Attività da svolgere: Ricopia per intero, carattere per carattere, l'estratto sugli scioperi in Francia riportato qui sotto.

Estratto della pagina:
EUROPA

Francia, nuova ondata di scioperi e mobilitazioni contro l’offensiva generale del governo Macron

Martedì 22 maggio, è iniziata la “Semaine noire” annunciata dall’assemblea dei ferrovieri in lotta della Gare di Paris Nord, contro Macron e il suo piano di riforme. Due le principali manifestazioni convocate nel centro di Parigi. La prima, quella della funzione pubblica che protesta contro il piano di dismissione del governo, la seconda, quella degli studenti universitari e delle scuole superiori da mesi in lotta contro l’irrigidimento dei criteri di selezione per l’accesso all’università. Blocchi dei licei e delle università sono in corso dalle prime luci dell’alba in tutta la Francia. Il governo si svincola da ogni responsabilità sul funzionamento della piattaforma Parcoursup della quale per oggi si attendono i primi risultati. Dal nuovo dispositivo informatico dipende la nuova procedura di selezione per l’accesso agli studi superiori. Sono più di 800.000 i dossier di candidatura che devono essere trattati dalle università attraverso Parcorsup di cui è già stato annunciato il possibile blocco per “overload” mentre nelle università continuano a imperversare gli scioperi degli studenti e del personale e il blocco degli esami

Oggi, 22 maggio, è convocata una nuova giornata di sciopero dei lavoratori della funzione pubblica. La mobilitazione è indetta dalle principali sigle sindacali – CGT, FO, FSU, Solidaires e UNEF de l’Ile-de-France. Per la manifestazione parigina è previsto un percorso più lungo – e meno soffocante – di quello che i sindacati avevano concordato per il 1 maggio: si partirà da Place de la République, in direzione di Bastille e poi di Nation. I funzionari pubblici si oppongono alla soppressione di 120mila posti di lavoro e alla modifica del codice delle pensioni, così come al ricorso sempre più intensivo ai contratti precari. Chiedono inoltre maggiori risorse finanziare per scuola e università.

Sezione dati:
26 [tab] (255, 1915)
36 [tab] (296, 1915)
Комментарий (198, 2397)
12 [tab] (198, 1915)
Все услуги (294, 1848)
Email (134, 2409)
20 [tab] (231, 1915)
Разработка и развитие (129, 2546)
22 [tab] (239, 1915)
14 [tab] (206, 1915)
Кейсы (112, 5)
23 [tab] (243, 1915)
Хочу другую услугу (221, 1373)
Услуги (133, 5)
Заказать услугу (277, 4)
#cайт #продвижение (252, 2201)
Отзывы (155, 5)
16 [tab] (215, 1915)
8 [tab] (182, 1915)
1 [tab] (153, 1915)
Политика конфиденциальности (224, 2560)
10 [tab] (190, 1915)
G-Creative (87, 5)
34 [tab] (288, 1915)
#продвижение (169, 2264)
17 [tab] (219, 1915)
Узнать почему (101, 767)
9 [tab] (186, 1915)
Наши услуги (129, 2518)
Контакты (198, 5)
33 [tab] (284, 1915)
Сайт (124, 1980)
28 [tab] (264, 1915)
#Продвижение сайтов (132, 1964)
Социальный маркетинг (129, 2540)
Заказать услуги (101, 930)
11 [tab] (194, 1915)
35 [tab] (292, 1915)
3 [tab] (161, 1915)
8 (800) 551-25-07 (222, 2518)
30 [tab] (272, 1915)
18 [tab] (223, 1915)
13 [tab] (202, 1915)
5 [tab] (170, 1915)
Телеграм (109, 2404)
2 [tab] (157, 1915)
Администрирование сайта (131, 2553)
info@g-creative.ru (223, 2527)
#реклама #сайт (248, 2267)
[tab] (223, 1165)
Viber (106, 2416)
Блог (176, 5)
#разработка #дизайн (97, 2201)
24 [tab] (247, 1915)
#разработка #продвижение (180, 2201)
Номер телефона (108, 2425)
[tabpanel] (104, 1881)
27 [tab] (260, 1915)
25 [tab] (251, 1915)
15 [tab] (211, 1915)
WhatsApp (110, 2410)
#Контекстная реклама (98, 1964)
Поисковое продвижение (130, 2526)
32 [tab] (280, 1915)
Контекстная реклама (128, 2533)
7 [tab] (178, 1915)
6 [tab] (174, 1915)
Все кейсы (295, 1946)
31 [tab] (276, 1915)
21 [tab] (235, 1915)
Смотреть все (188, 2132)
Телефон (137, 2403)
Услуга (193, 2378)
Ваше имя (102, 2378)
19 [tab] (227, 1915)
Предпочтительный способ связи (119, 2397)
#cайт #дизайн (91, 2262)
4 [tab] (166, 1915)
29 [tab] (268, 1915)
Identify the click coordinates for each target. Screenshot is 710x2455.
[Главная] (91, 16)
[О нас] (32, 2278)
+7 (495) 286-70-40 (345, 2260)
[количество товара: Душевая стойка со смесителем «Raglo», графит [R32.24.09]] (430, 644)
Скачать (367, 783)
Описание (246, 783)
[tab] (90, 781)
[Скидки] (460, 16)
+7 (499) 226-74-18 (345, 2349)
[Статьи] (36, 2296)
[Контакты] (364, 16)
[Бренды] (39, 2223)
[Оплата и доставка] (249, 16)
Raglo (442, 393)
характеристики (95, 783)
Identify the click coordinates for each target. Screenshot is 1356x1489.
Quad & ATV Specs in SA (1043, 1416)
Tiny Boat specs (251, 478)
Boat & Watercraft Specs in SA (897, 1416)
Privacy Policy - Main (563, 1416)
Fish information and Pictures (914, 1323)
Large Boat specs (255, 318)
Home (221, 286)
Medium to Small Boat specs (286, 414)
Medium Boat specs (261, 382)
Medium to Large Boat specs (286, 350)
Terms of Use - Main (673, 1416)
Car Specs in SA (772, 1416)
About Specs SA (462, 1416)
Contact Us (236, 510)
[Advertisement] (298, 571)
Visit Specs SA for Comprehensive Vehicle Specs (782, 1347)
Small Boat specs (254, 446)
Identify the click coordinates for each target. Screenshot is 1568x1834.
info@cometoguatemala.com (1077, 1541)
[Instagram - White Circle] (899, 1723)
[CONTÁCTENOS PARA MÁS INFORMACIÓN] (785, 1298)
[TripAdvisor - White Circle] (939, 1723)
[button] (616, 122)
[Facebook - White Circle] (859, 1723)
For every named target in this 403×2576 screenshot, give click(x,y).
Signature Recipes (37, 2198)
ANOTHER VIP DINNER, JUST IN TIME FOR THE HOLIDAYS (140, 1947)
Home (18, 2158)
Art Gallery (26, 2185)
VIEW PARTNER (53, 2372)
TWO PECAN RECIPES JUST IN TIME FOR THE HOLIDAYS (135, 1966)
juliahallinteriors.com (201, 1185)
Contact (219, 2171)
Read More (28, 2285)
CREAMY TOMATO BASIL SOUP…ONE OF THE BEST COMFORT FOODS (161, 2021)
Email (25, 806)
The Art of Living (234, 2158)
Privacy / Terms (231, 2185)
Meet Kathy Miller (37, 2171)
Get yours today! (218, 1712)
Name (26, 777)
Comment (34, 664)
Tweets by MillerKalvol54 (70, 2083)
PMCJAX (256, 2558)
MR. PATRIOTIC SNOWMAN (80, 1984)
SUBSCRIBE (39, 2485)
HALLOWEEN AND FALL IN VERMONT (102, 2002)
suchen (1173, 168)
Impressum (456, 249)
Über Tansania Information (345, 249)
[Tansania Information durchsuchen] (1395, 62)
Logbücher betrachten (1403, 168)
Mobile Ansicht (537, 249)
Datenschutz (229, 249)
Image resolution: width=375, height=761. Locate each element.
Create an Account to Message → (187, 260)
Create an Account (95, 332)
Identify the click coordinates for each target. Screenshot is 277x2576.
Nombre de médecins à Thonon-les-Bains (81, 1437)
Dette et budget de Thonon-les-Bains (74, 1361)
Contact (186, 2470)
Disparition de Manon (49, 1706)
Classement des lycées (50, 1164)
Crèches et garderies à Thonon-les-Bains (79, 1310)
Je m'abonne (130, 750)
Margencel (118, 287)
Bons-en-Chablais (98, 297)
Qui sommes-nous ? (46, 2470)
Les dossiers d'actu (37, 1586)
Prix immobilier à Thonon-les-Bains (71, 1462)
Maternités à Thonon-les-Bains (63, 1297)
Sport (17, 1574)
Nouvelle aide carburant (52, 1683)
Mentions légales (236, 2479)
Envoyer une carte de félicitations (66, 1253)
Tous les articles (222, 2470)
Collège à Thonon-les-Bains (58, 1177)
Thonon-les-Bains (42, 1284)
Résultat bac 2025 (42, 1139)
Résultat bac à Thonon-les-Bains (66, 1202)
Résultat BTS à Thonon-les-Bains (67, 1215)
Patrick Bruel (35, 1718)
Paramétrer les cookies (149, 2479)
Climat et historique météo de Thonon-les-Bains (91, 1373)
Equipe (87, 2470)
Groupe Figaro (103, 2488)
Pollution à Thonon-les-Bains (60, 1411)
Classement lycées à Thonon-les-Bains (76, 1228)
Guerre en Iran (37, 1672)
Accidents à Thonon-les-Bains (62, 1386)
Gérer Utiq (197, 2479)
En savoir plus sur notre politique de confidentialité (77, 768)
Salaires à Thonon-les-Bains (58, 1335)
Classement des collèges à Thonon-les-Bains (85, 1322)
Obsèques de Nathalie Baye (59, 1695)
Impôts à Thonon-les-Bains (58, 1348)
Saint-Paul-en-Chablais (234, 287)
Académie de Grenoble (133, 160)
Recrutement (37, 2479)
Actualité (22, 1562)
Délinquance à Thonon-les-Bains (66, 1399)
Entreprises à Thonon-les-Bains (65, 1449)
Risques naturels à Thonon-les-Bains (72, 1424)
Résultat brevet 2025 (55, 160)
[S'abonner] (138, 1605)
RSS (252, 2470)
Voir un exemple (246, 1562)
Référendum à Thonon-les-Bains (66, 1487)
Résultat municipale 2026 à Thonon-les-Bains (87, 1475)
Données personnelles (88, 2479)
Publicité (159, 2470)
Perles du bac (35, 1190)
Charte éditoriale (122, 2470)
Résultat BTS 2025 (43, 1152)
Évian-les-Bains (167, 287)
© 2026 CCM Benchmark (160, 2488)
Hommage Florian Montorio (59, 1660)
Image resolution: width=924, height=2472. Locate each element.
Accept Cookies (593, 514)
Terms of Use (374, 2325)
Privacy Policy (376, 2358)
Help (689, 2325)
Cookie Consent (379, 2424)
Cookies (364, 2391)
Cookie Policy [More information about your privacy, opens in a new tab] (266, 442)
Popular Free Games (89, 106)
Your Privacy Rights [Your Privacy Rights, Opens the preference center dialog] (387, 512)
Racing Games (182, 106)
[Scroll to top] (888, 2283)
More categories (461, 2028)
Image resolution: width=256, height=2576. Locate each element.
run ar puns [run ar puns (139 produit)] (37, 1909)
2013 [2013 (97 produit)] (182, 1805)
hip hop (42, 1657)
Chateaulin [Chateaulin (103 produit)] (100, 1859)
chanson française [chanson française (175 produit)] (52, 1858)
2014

Risultato:
EUROPA

Francia, nuova ondata di scioperi e mobilitazioni contro l’offensiva generale del governo Macron

Martedì 22 maggio, è iniziata la “Semaine noire” annunciata dall’assemblea dei ferrovieri in lotta della Gare di Paris Nord, contro Macron e il suo piano di riforme. Due le principali manifestazioni convocate nel centro di Parigi. La prima, quella della funzione pubblica che protesta contro il piano di dismissione del governo, la seconda, quella degli studenti universitari e delle scuole superiori da mesi in lotta contro l’irrigidimento dei criteri di selezione per l’accesso all’università. Blocchi dei licei e delle università sono in corso dalle prime luci dell’alba in tutta la Francia. Il governo si svincola da ogni responsabilità sul funzionamento della piattaforma Parcoursup della quale per oggi si attendono i primi risultati. Dal nuovo dispositivo informatico dipende la nuova procedura di selezione per l’accesso agli studi superiori. Sono più di 800.000 i dossier di candidatura che devono essere trattati dalle università attraverso Parcorsup di cui è già stato annunciato il possibile blocco per “overload” mentre nelle università continuano a imperversare gli scioperi degli studenti e del personale e il blocco degli esami

Oggi, 22 maggio, è convocata una nuova giornata di sciopero dei lavoratori della funzione pubblica. La mobilitazione è indetta dalle principali sigle sindacali – CGT, FO, FSU, Solidaires e UNEF de l’Ile-de-France. Per la manifestazione parigina è previsto un percorso più lungo – e meno soffocante – di quello che i sindacati avevano concordato per il 1 maggio: si partirà da Place de la République, in direzione di Bastille e poi di Nation. I funzionari pubblici si oppongono alla soppressione di 120mila posti di lavoro e alla modifica del codice delle pensioni, così come al ricorso sempre più intensivo ai contratti precari. Chiedono inoltre maggiori risorse finanziare per scuola e università.